You can take the 11+ transfer test for any school from anywhere. This right is enshrined in law by what's known as the Greenwich Judgment.

It's on parents to ensure that they or their DCs meet any other criteria which a particular school might chose to apply. Despite what some posters on this thread think, schools do have the right to set their own criteria, and one which is considered perfectly reasonable is that of distance from the school. Of course some schools chose not to use distance as a criterion; that too is considered reasonable.

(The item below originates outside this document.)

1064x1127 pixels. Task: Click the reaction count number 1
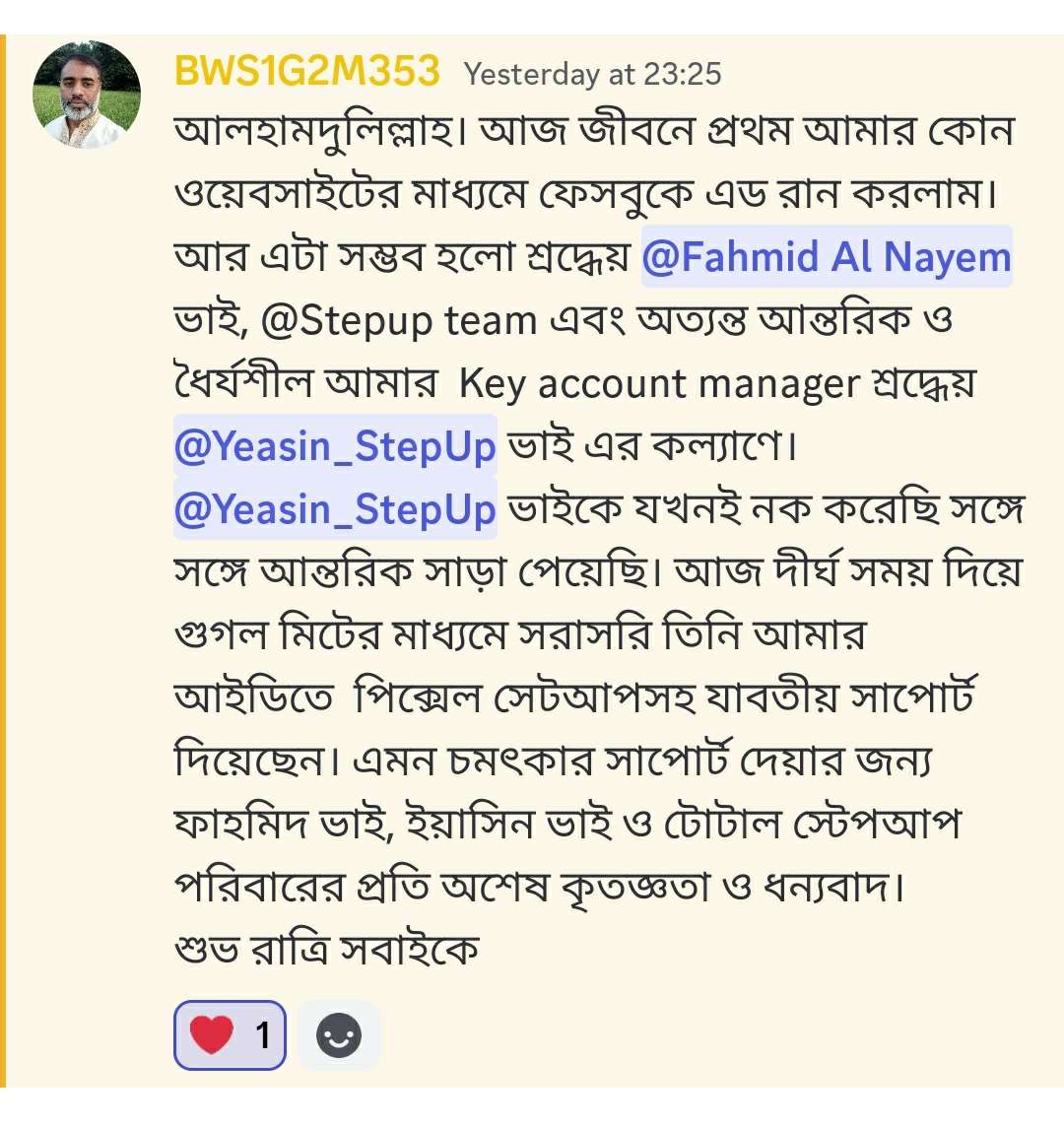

Samphireseaspray · 11/12/2025 20:10

I live in a grammar school town. I know how frustating it is and depressing to see parents lose all their moral compass with their children picking up on it, actively playing along (these are young children so it often involves dragging their siblings into the scam) and learning the ropes. Then they go to school with my children and yeap that's right surprise surprise grammar schools have surprisingly distruptive and disturbed kids with very little community spirit because their parents doing things like this changes them. My eldest is just finishing up at one and there are times when we've wondered if it was worth it. Yes great results but at what cost. The sharp elbowed social climbing type of parents who actively involve their kids in these scams really do change the atmosphere and fabric of a school long term. If anything has turned me against grammar school it's been the rampant catchment area fraud. I've been lucky my children passed without being tutored intensively and we happen to live in the catchment where my children were going to school locally for a good few years before even considering the test. I have a neighbouring house that's a constant turn over of catchment fraud families and their children even go to school locally mid year for a few weeks for show, with uniforms etc and then disappear, children gone once a place is confirmed and the lights left on timers. These families don't live "just outside" the catchment but the other side of the country. We have a great community spirit having gone through covid and berevements together, we have christmas drinks and summer picnics, and hope one day that the house will get sold because for my very elderly neighbours their life here and their neighbours are their whole world now and there's something unsettling for the older generation who used to give my children ice creams or sticker books to have to avoid these families as it's all a sham.